Apple has defended its App Store policies as it claims to be in line with other digital storefronts.
The American tech firm has commissioned a report (via GamesIndustry.biz) from the Analysis Group in a bid to show that it has a good storefront that matches other competitors in the market. As part of the study, the iOS storefront is compared to not only other mobile stores, but digital marketplaces too.
Overall, 37 storefronts were included in the report for comparison with the App Store. Such examples include Google Play, Samsung Galaxy Store, Amazon Appstore, and the Microsoft Store. The iPhone maker takes a 30 per cent commission rate from apps on its storefront, a number that matches a variety of stores, including Android's Google Play, Playstation, Xbox, and Nintendo.

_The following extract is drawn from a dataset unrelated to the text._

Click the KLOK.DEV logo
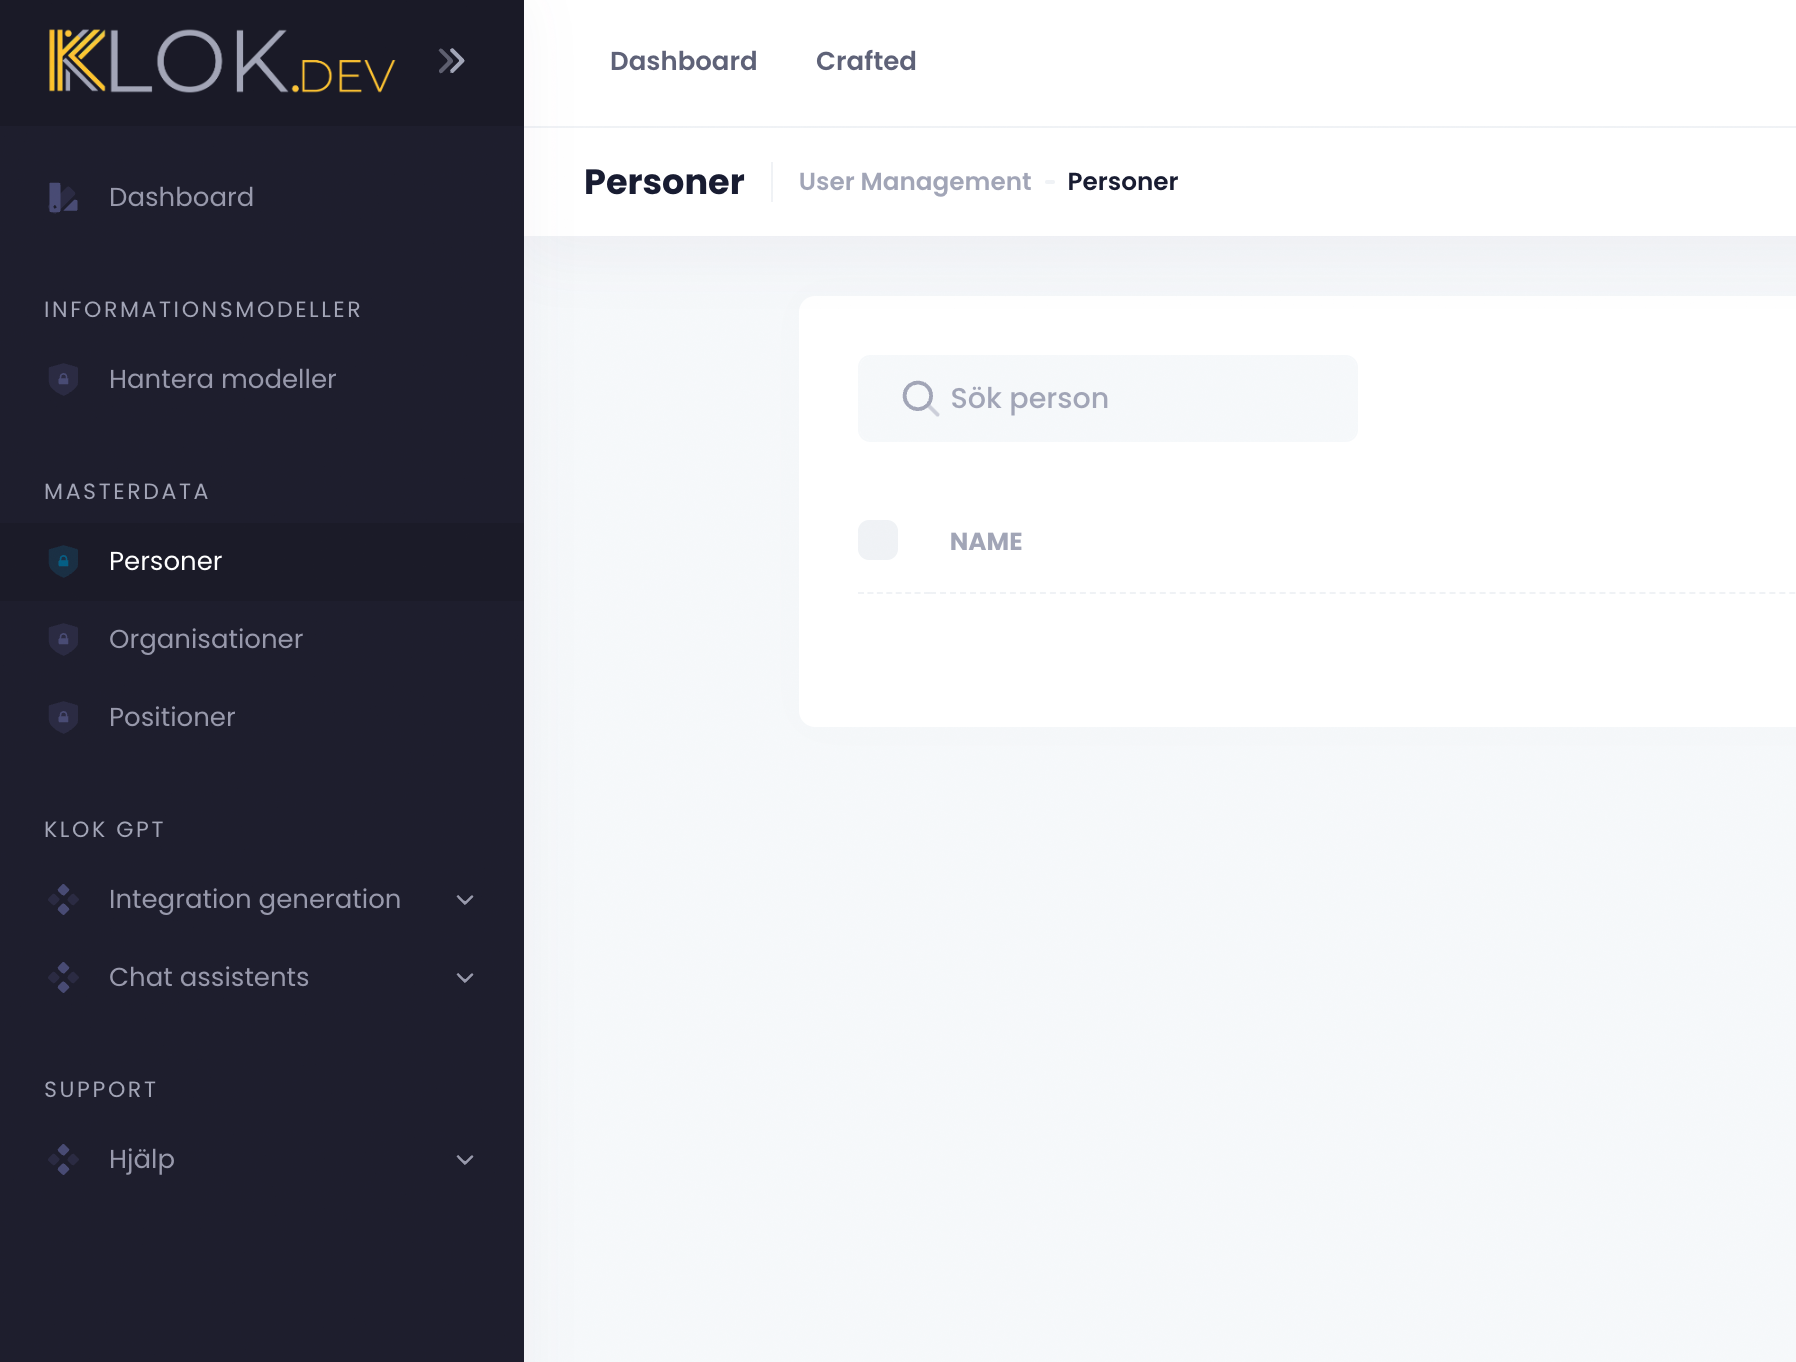 (222, 62)
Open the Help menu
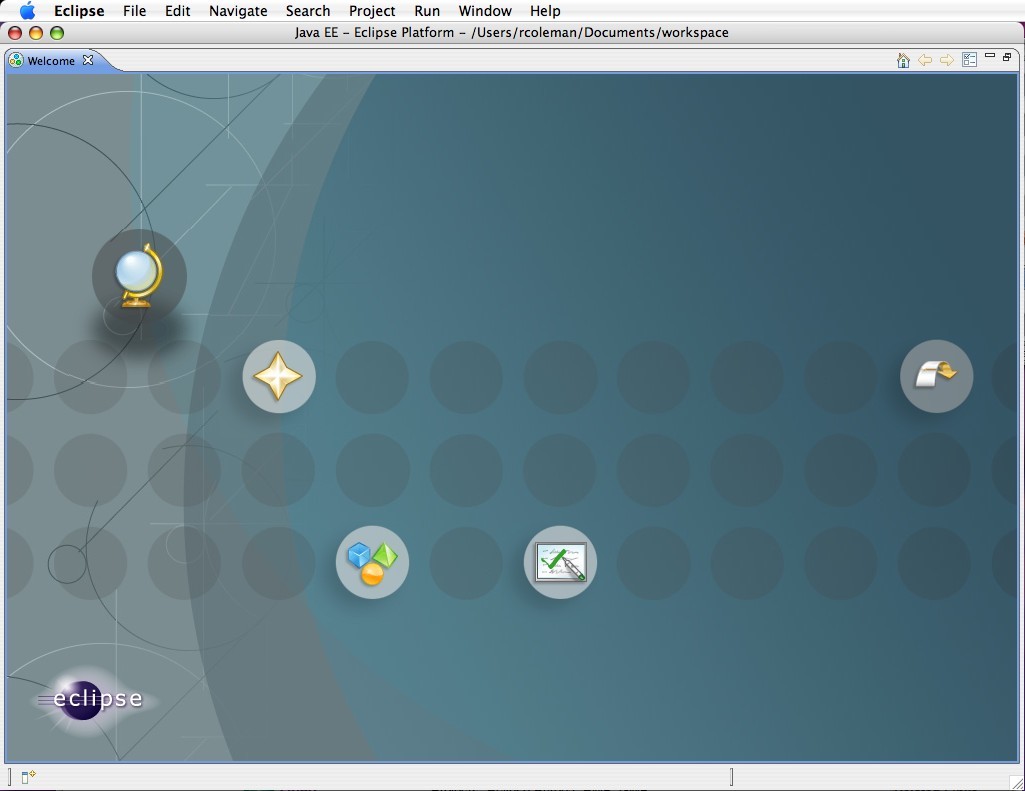 (545, 11)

However, the reason Apple comes under so much scrutiny is because of the rules that it has in place for the App Store. But the Analysis Group has defended the American firm, as it is explained in the report that all digital marketplaces have rules, and it is essential that they do.
Rules for a reason
"It is widely recognized that the success of digital marketplaces depends on their ability to connect buyers and sellers and generate valuable interactions," reads the report.
"Because trust and integrity are central to making buyers and sellers comfortable trading on the platform, digital marketplaces often employ common rules and enforcement strategies to foster such an environment."

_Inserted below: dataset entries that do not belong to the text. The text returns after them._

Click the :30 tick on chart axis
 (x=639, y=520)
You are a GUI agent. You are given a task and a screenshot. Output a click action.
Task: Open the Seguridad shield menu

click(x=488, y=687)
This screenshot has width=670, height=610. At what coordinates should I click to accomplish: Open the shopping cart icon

Moreover, it is claimed that Apple enforces such strict rules on apps to ensure that they are safe and reliable, thus building trust with its customers.
"A lack of adequate policing and governance can undermine such trust and integrity, leading to an unsuccessful platform. Ridesharing apps perform background checks on drivers and use rating systems for drivers and riders. Apple, as mentioned above, uses a strict vetting process to review the apps, ensuring that they are safe, reliable, and bring value to customers."
Recently, Apple changed its App Store policies in China. From August 1st, all apps and games with in-app purchases will require a license from the government to be released on the storefront.